Gegensätze ziehen sich an. Ein alter Hut? Nicht für Uwe Bossert und Nora Grisu, die einen echten Drahtseilakt meistern. Zwei Menschen, die scheinbar wenig gemeinsam haben und dennoch ein Projekt mit so viel Feingefühl und Ausdruckskraft stemmen, dass man denken könnte, sie wären jahrelange Partner. Dabei ist „fall oder tanz.“ das erste Album der Band DrahtSeilAkt. Entstanden aus der Suche eines erfolgreichen Gitarristen und einer unsteten Liedermacherin nach neuer Verwirklichung. „fall oder tanz.“ bietet tiefsinnige deutsche Texte und leichtfüßige poppige Gitarrenmelodien, die zum Träumen einladen.
[ruhr-guide] Abakadabra – eine Zauberformel oder auch „der erlösende Schuss“, wie es gleich im ersten Song des Albums heißt. Auf jeden Fall aber der Startschuss für ein bisschen Magie, lyrische Wortspiele und sehr ehrliche Texte. Dafür stehen DrahtSeilAkt mit „fall oder tanz.“ und ihrer jeweiligen musikalischen Vergangenheit. Uwe Bossert mag wohl derjenige sein, welcher der breiten Masse bekannter ist als seine Partnerin Nora Grisu. Ihre erste Begegnung findet 2009 statt. Zu jener Zeit hat Bossert gerade nach jahrelanger erfolgreicher Arbeit bei der deutschen Band Reamonn eine Schaffenspause vor sich. Diese nutzt er, um seinen Hang zum Produzieren zu entdecken und sich sogar eine eigene Firma sowie ein persönliches Studio in München aufzubauen. Nora Grisu dagegen zieht es eher auf die kleinen Bühnen und die abgelegenen Pfade des Lebens. Sie beobachtet Menschen im Alltag und ihre sich entwickelnde Ideen, um sie in feine aber prägnante Lyrik und Kurzgeschichten zu fassen. Große Ähnlichkeiten findet man zwischen den beiden Künstlern nicht.
Spätsommerfeeling mit DrahtSeilAkt
Gerade dies mag das Besondere am Projekt DrahtSeilAkt ausmachen. „fall oder tanz.“ gewinnt seine musikalische Magie durch Grisus zarte helle Stimme und die harmonischen Gitarrenklänge von Bossert. Die Wortspiele und Bilder, die Grisu in ihren Texten malt, sind oft so verschachtelt und eindrucksvoll wie jene von Jennifer Rostock. Doch statt mit derbem Ton punkten DrahtSeilAkt mit hinter Wortspielen versteckter Kritik und spätsommerlicher Melancholie. Das gesamte Album klingt wie ein warmer Hauch, der einem auf einer Blumenwiese unter blauem Himmel durch die Haare fährt und dennoch nicht sofort wieder verschwindet. Nachdenken, Träumen, Philosophieren – alles ist hier erlaubt. Ehrlich und verspielt, wie die Texte sind, wird sich jeder darin wiederfinden.

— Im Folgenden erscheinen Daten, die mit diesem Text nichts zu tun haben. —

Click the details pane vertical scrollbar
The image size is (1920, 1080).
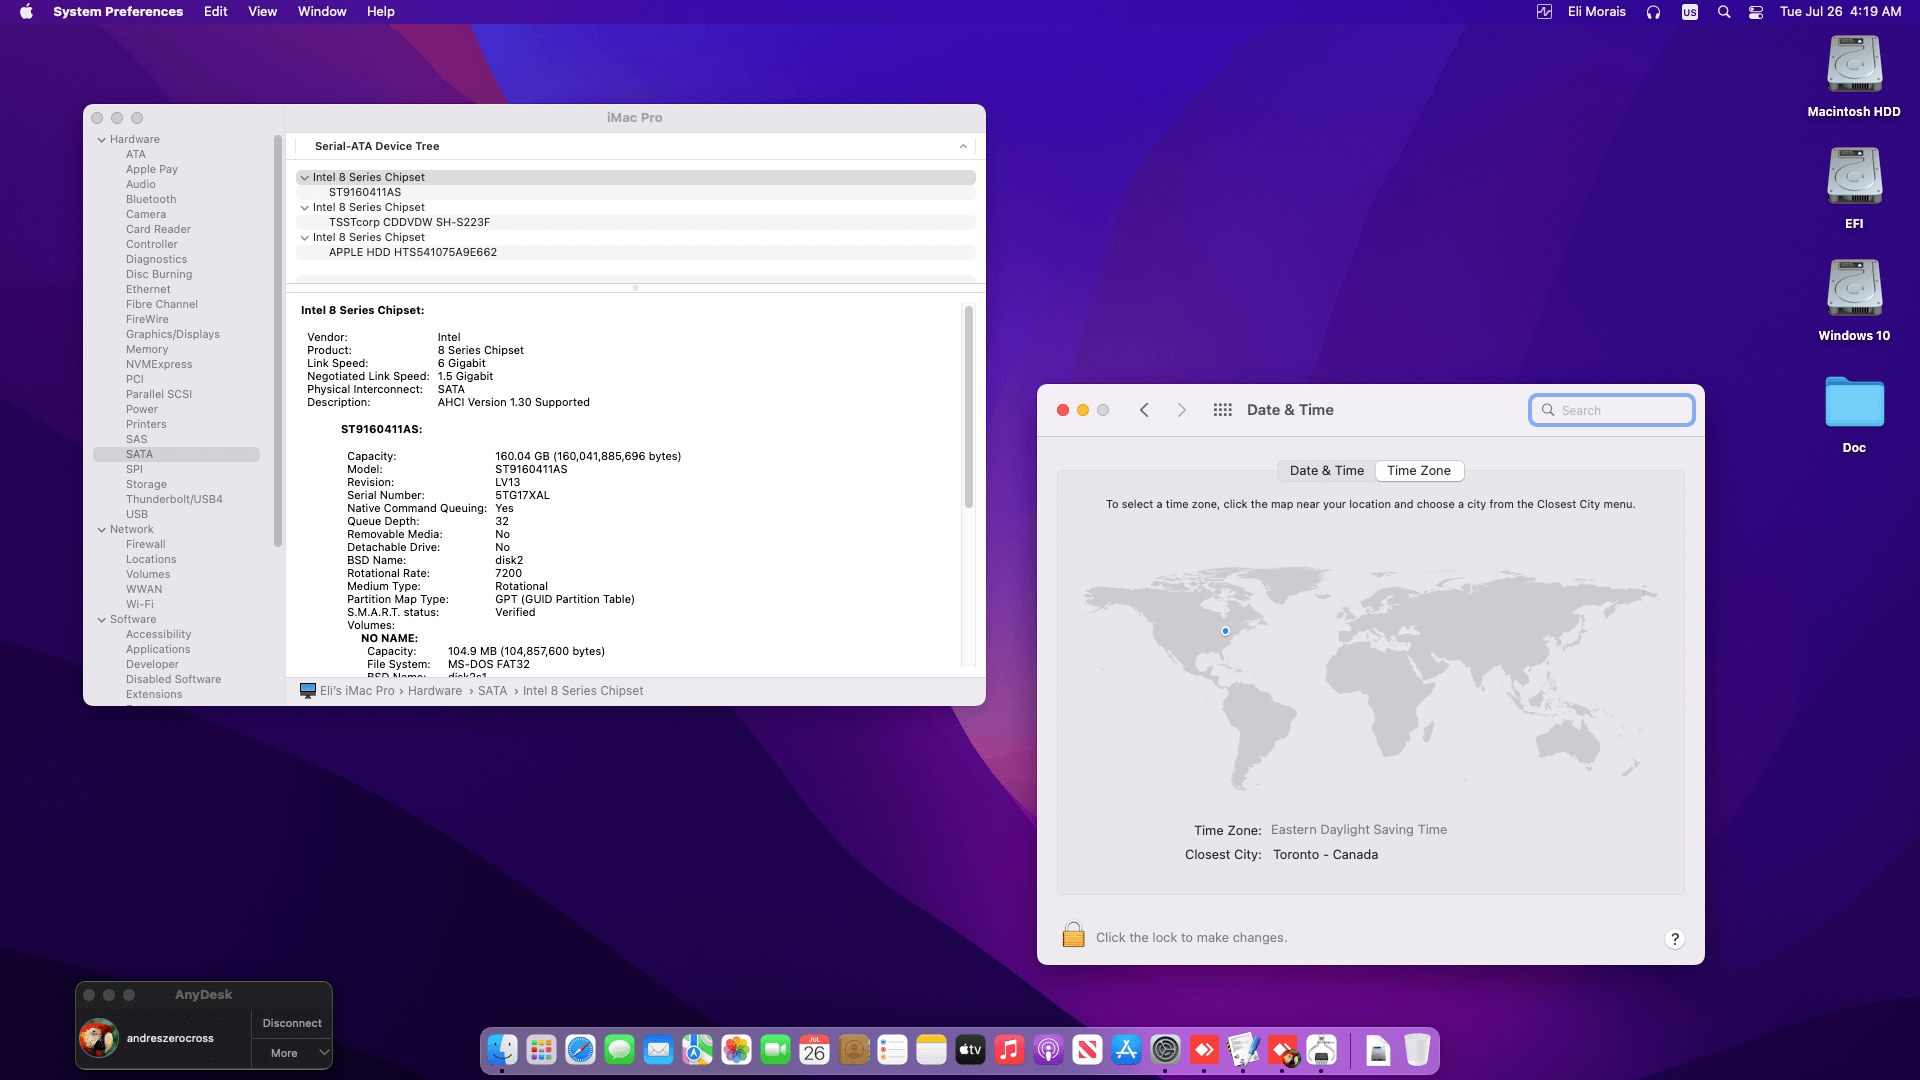[x=968, y=406]
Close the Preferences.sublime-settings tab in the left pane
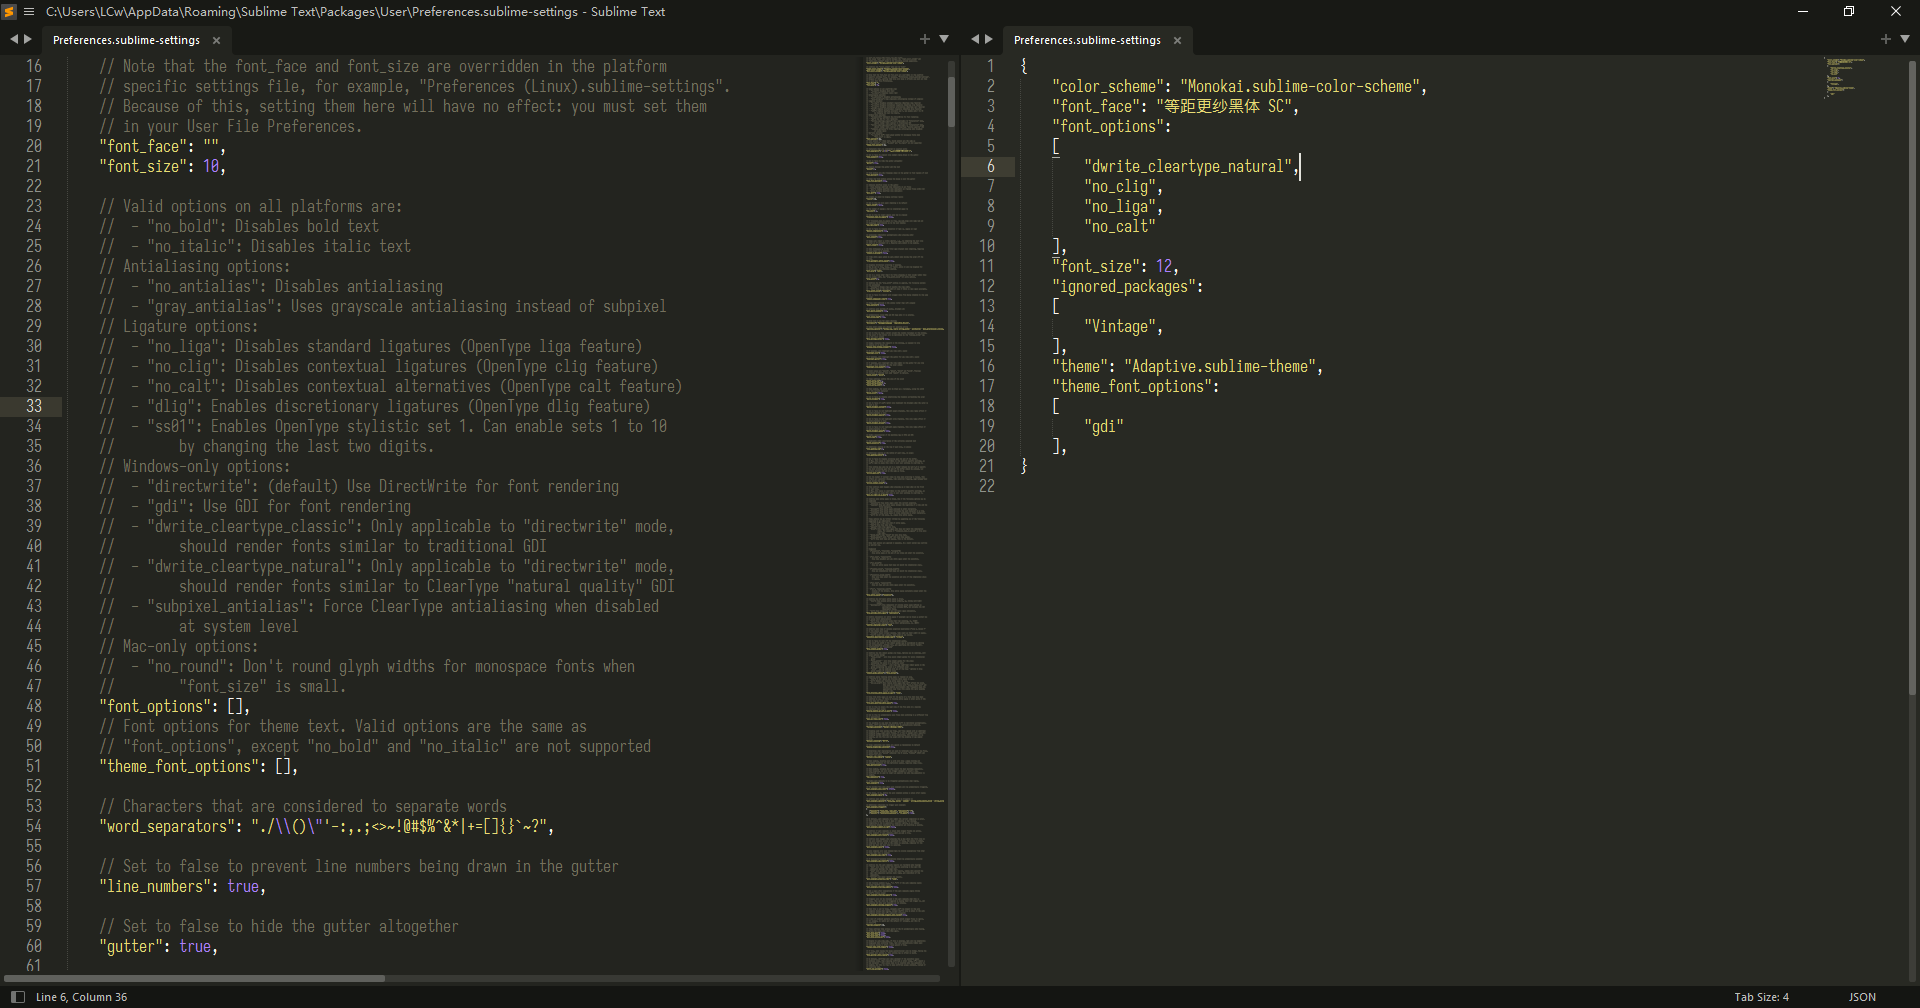This screenshot has height=1008, width=1920. [x=216, y=40]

Zauberhafte Flucht vor dem Alltag
Mit einem „Abakadabra“ beginnt das Album und weckt den Hörer aus einem Alltag zwischen ungespültem Geschirr und Pfandflaschen, um in die Welt von DrahtSeilAkt einzutreten. Es folgt ein Song mit Ohrwurmcharakter. „Ungeschminkt (wie du bist)“ reißt sofort mit, ist rockig frech und fährt selbst dem müdesten Publikum ordentlich in die Tanzmuskeln. Die meisten Tracks sind jedoch eher ruhiger Pop in Verbindung mit fein abgestimmtem Gitarrensound und märchenhaften Texten, in denen von „Schneewittchen“ und einem „Zauberberg“ die Rede ist. Hinter der Manege erkennt man jedoch das Pure von Grisus Worten und die Flucht vor dem schnörkellosen Alltag, die man mit diesem Album in elf Songs und etwa 40 Minuten antreten kann, ohne den Boden der Tatsachen jemals zu verlassen.
Tiefgründiges Album
„Immer absolut perfekt“ scheint das Schneewittchen von heute im siebten Track auf „fall oder tanz.“ zu sein. Und perfekt funktioniert auch die Zusammenarbeit zwischen Nora Grisu und Uwe Bossert trotz aller charakterlichen Unterschiede. Bossert kennt die großen Bühnen wobei Grisu eher eine kleine Liedermacherin ist. Zusammen begeistern sie auf ihrem Debütalbum mit einem sehr tiefgründigen, nachdenklich machenden Album, das trotz allem vor Leichtigkeit und Freude an sprachlichen Finessen schwebt.